Le mot d’ordre pour la mise aux normes des bâtiments culturels : privilégier les interventions durables et entretenir l’existant avant que des travaux de grande ampleur ne soient nécessaires. Et bien entendu, faire la différence entre rénover et restaurer. En effet, rénover consiste à détruire pour reconstruire ou à enlever pour remettre. Alors que restaurer c’est partir de l’existant, conserver ce qui fait l’essentiel du bâtiment, et l’améliorer, sans nécessairement en enlever. 

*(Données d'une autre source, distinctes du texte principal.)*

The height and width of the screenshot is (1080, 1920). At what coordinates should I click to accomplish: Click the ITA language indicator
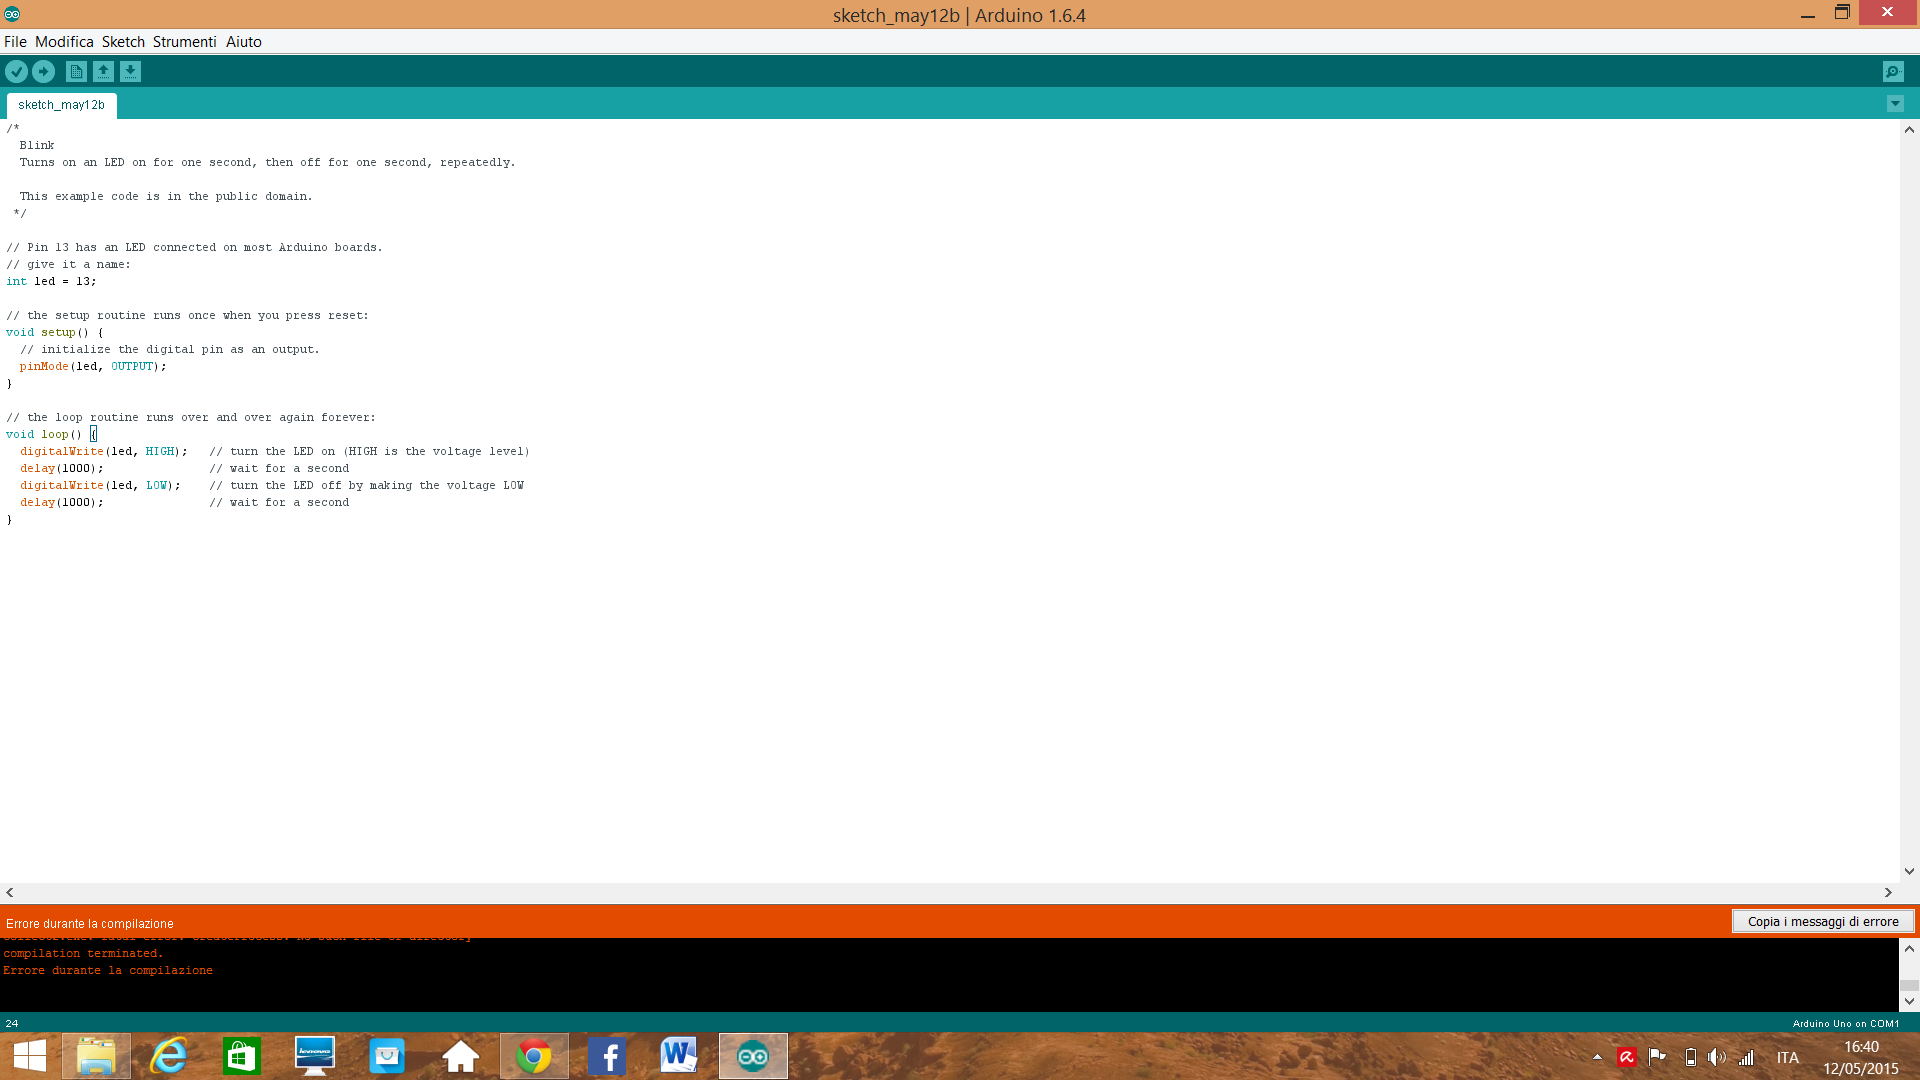tap(1787, 1057)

Dans le secteur du BTP, même si les contraintes sont là il y a une volonté de rénover. S’agissant des bâtiments culturels en revanche, la réalité du terrain fait qu’il est inenvisageable la plupart du temps de détruire pour reconstruire. Karen Taïeb rappelle que nos édifices culturels nous ont été transmis et que nous jouons un rôle-clé : celui de les léguer aux générations futures dans une logique de solidarité intergénérationnelle. Cela, en pensant à alléger le poids environnemental dont nos descendants vont hériter. Et, généralement, la meilleure manière de limiter cette empreinte c’est de restaurer le bâtiment, améliorant de fait ses performances énergétiques autant que faire se peut, et en restant le plus fidèle possible à l’original lorsqu’aucun matériau de substitution n’existe. C’est en ce sens que des lois et norme européennes, telle que la NF EN 16 883, ont été instaurées, pour accompagner les acteurs du BTP dans l’amélioration durable de la performance énergétique d’édifices possédant une valeur historique. 

 

L’innovation pour répondre au défi de l’amélioration énergétique du patrimoine bâti 

L’enjeu de la mise aux normes écologiques des édifices culturels repose donc sur un juste milieu entre des travaux d’amélioration tout en évitant le caractère systématique de ceux-ci. Faudrait-il préférer, dans la poursuite de cet objectif, la prise en compte de l’intérêt patrimonial et paysager du bâti ? Les architectes en charge de la restauration et de la conservation incluent cette variable dans leur travail. D’autant que dans le cadre de la restauration d’un bâtiment culturel, l’Etat a obligation de faire appel à des professionnels de la construction agréés, formés d’une part aux enjeux de réduction de l’empreinte carbone des bâtiments et d’autre part au risque de banalisation et de disparition du patrimoine. « Le défi des restaurateurs, des conservateurs, quand on refait une tour ou un clocher, c’est de trouver les pierres - et autres matériaux - les plus proches de celles utilisées à l’origine. En ce sens, restaurer est très écologique, c’est une forme de respect environnemental », nous dit Karen Taïeb, qui ajoute : « l’architecture, c’est une science qui utilise des matériaux dont certains peuvent être remplacés ou améliorés par l’innovation ». Une invitation, pour celles et ceux qui souhaitent entreprendre dans le BTP, à mobiliser l’écosystème entrepreneurial pour trouver les matériaux et techniques à la fois écologiques, durables, comme les matériaux biosourcés, permettant de réduire l’impact environnemental du secteur. Une manière de concilier conservation, transmission du patrimoine, temps passé, présent et à venir de notre société et prise en compte des enjeux environnementaux, durablement.